Gibbons worked directly with one of the many research projects that took place at the plant. He said he worked on testing different aspects of the conversion process. Many aspects he tested or similar variations of the aspects tested at the plant are still in use today. Engineering students worked on projects to determine how much energy was required to distill the ethanol; members of the animal science department looked at the feeding value of the dried distillers grain, which is a by-product of the production of ethanol; agricultural engineers worked on modifying engines to see if it was possible to use the straight ethanol to fuel them rather than having to take all of the water out of it before mixing it with gasoline and a group from the economics department studied the feasibility of producing ethanol on the farm-scale, in which individual farmers produce the ethanol right on their own farms.

Gibbons stated that the ethanol plant on campus was really the starting point for the industry as it is known today. The SDSU plant was the first to use the dry-milling process where they ground dry corn and added water to it after milling it. The only other company that was producing ethanol for fuel use at that time was Archer Daniels Midland. ADM was doing a wet-milling process in which they ground wet corn to make ethanol. Gibbons said that ADM started around the same time as the plant at SDSU did.

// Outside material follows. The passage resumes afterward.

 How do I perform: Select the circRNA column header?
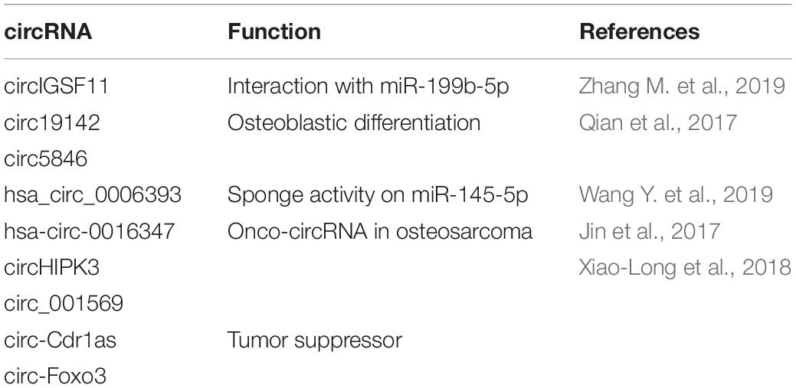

“As soon as we started doing this the reason that you had plants going up in Scotland [S.D.] and Sherman [S.D.] and every place else was these farmers were saying, ‘you know we are losing money selling corn. If we convert our corn into ethanol, we can sell the ethanol and then we have got the distillers grain to feed, and we can make money on that,’” Gibbons said.

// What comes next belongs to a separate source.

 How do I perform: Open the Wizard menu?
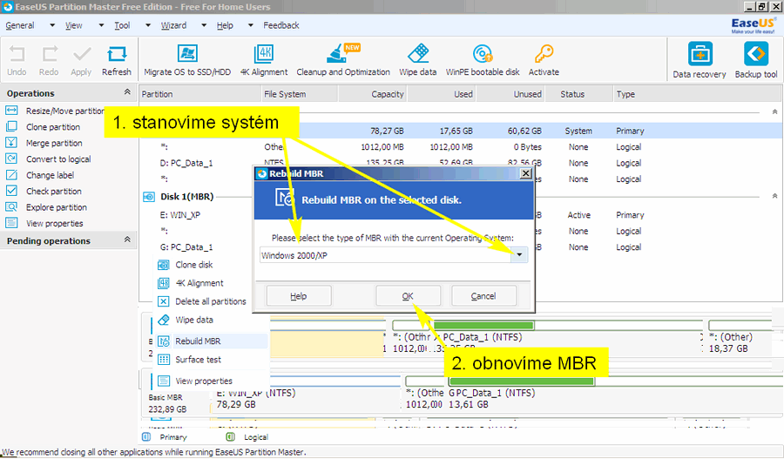tap(173, 25)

From the research done at the plant on campus, researchers determined that farm-scale ethanol production is not feasible. Even though the small-scale production was not feasible, many aspects of today’s ethanol production were tested in the plant. With the information gathered in the original plant, many large-scale ethanol plants were started including plants in Scotland, S.D., Sherman, S.D. and Sheldon, Iowa.

The Physiology Lab building that housed the on-campus ethanol plant is still standing. After the ethanol plant went out of operation, there was research done on mushroom production for about five years, according to Gibbons. Now the building is used for computer repairs and storage.